==== PROVIDED ENTRIES
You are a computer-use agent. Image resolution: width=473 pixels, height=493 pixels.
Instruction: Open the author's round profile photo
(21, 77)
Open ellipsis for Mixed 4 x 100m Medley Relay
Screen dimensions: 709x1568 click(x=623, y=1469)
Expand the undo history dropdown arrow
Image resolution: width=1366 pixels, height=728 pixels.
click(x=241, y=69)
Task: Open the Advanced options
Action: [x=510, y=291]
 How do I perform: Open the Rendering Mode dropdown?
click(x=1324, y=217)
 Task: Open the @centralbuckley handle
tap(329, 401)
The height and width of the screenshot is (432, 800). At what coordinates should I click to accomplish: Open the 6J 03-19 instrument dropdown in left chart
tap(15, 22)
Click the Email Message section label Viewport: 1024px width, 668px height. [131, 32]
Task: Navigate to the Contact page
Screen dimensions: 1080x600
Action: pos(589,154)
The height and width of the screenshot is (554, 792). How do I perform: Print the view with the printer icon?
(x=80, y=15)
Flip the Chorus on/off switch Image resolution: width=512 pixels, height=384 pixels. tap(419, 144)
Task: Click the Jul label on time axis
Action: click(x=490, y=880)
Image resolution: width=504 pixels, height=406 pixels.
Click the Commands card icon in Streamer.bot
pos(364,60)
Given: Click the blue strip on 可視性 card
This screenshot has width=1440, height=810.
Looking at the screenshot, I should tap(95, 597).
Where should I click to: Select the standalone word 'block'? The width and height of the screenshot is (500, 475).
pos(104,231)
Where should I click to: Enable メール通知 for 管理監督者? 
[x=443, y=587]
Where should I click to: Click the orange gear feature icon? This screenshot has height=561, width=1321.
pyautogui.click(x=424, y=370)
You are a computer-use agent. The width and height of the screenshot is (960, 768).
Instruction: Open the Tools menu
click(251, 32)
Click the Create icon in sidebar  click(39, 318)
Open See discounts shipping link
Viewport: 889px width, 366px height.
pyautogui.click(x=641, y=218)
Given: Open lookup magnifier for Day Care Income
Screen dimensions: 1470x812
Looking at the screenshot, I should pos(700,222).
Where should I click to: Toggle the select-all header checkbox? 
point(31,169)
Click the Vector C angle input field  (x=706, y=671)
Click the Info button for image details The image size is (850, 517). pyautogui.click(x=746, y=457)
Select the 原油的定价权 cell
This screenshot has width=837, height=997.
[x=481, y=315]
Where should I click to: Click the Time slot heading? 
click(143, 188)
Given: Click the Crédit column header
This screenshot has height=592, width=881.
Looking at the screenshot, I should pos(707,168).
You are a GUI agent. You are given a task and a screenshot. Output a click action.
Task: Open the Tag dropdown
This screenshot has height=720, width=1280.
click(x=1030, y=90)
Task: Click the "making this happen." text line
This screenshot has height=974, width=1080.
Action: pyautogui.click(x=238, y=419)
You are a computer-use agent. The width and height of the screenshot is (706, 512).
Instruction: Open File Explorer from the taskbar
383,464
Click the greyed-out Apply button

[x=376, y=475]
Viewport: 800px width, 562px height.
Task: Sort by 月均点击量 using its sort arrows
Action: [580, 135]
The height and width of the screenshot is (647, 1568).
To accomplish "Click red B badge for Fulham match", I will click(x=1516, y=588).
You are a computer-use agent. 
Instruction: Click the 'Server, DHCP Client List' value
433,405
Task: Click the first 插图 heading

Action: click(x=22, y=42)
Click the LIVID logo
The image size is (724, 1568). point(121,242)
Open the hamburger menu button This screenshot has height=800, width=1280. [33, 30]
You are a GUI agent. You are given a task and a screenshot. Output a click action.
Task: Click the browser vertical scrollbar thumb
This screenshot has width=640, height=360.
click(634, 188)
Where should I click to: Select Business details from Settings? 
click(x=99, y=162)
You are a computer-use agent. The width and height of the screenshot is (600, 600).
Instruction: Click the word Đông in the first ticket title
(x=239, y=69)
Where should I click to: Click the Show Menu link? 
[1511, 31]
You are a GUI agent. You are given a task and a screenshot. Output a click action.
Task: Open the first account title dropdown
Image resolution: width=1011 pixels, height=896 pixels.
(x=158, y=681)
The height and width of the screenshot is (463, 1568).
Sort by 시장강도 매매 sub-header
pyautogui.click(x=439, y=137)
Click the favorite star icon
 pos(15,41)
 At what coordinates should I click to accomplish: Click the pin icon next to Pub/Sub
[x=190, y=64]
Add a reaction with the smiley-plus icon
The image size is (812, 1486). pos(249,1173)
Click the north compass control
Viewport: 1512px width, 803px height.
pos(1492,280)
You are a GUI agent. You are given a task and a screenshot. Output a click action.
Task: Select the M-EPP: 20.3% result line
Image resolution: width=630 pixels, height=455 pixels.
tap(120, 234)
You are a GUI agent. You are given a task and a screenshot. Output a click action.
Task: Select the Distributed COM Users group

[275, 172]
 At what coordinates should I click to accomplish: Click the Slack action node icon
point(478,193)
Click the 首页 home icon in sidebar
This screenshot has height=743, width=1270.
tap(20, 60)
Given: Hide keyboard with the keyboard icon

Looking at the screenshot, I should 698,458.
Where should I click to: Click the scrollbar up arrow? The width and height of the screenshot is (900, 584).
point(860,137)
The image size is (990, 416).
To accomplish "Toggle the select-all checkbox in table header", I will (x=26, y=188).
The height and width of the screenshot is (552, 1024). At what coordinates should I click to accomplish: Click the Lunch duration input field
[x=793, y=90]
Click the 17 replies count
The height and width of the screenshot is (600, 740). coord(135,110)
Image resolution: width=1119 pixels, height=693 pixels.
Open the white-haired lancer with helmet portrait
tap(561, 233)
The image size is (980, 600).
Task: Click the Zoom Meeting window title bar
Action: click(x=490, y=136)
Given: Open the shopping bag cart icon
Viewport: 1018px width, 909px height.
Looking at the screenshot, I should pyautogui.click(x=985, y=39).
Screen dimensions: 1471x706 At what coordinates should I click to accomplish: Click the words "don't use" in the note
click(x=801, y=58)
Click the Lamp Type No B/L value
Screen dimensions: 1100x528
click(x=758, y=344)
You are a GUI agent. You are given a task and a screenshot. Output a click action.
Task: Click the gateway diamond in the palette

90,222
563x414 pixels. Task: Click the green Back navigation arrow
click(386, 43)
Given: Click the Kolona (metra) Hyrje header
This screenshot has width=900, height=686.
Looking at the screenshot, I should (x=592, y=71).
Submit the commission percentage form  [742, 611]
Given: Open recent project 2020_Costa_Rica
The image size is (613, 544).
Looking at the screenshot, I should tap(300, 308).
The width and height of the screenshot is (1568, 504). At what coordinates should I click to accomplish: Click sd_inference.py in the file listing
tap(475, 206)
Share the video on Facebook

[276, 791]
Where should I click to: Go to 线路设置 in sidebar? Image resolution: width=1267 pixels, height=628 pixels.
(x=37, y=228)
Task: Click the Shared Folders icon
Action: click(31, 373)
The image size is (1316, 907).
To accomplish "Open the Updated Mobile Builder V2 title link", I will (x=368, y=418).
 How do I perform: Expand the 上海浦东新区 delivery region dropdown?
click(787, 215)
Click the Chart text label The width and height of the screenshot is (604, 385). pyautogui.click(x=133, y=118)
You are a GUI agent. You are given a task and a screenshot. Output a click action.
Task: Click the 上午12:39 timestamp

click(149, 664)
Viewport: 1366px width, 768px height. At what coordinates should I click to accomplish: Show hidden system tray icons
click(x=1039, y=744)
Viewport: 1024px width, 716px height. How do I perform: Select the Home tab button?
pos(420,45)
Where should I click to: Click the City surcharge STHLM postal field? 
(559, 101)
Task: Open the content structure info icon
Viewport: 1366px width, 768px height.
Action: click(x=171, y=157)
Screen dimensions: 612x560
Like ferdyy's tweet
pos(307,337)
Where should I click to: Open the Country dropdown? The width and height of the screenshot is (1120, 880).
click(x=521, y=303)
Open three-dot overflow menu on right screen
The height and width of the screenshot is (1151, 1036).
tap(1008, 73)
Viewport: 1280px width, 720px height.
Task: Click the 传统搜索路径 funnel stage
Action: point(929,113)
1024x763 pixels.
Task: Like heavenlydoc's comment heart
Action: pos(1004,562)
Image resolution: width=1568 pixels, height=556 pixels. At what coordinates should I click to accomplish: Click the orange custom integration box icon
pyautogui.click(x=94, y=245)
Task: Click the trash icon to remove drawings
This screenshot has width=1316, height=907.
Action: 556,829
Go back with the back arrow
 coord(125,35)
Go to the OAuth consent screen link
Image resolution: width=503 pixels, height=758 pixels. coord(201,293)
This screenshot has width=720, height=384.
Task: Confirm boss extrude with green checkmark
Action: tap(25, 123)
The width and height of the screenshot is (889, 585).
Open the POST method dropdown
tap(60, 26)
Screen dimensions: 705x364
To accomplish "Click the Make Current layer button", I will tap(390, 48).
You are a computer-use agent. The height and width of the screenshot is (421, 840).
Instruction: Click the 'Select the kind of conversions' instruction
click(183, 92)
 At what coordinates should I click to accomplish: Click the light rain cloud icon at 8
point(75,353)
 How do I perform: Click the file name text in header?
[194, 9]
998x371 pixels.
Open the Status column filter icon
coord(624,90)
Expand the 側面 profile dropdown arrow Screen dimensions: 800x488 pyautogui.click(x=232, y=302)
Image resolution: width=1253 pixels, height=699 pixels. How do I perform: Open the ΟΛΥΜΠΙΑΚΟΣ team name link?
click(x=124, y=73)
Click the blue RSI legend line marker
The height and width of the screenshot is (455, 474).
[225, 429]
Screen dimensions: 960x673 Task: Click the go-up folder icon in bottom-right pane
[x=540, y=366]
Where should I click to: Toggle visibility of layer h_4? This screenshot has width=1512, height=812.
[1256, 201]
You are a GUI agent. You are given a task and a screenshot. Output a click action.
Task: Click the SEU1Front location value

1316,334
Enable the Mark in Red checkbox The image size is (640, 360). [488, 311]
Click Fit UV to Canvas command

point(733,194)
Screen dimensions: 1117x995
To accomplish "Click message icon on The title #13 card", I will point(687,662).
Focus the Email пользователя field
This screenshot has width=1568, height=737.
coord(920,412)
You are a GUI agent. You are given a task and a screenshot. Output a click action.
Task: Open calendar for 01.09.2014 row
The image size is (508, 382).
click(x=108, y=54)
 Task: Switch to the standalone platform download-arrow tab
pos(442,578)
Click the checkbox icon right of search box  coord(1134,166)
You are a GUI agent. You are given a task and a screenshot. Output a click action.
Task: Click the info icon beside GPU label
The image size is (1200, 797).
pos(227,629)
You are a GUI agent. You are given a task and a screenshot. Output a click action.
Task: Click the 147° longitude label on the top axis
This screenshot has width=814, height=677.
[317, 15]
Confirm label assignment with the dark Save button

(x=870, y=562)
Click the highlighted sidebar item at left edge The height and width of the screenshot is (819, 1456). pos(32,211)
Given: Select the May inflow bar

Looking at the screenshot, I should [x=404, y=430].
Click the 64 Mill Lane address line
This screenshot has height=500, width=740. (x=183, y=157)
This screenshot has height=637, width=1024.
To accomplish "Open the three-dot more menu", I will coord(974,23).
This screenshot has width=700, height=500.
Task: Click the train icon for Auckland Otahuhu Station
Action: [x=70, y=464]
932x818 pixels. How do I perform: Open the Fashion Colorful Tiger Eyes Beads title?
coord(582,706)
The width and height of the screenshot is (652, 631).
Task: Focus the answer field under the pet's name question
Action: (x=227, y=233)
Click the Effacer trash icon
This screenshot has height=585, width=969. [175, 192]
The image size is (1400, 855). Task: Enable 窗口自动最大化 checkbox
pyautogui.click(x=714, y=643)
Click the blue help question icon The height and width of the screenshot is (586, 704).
========
» **WHAT YOU HAVE TO DO**: Copy every line above that includes the string "computer".

» **RESPONSE AREA**:
You are a computer-use agent. Image resolution: width=473 pixels, height=493 pixels.
You are a computer-use agent. The width and height of the screenshot is (960, 768).
You are a computer-use agent. The width and height of the screenshot is (706, 512).
You are a computer-use agent. 
You are a computer-use agent. The width and height of the screenshot is (600, 600).
You are a computer-use agent. The height and width of the screenshot is (421, 840).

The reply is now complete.